■ **Assigned task**
Write out the data below exactly, from its first line to the line containing "Task: Click the BVI column header", that line included.

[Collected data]
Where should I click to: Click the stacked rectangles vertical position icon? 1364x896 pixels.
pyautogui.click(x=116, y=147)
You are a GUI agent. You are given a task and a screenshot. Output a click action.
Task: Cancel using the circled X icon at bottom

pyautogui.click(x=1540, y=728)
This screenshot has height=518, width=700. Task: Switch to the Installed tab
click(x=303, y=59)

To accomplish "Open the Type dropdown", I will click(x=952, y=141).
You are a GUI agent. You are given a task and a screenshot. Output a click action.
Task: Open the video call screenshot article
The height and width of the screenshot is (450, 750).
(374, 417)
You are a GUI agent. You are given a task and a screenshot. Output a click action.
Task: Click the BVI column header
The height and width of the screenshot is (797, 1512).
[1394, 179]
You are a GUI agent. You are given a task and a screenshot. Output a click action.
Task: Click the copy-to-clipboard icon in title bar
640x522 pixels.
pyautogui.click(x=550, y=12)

■ **Task result**
Where should I click to: Click the stacked rectangles vertical position icon? 1364x896 pixels.
pyautogui.click(x=116, y=147)
You are a GUI agent. You are given a task and a screenshot. Output a click action.
Task: Cancel using the circled X icon at bottom

pyautogui.click(x=1540, y=728)
This screenshot has height=518, width=700. Task: Switch to the Installed tab
click(x=303, y=59)

To accomplish "Open the Type dropdown", I will click(x=952, y=141).
You are a GUI agent. You are given a task and a screenshot. Output a click action.
Task: Open the video call screenshot article
The height and width of the screenshot is (450, 750).
(374, 417)
You are a GUI agent. You are given a task and a screenshot. Output a click action.
Task: Click the BVI column header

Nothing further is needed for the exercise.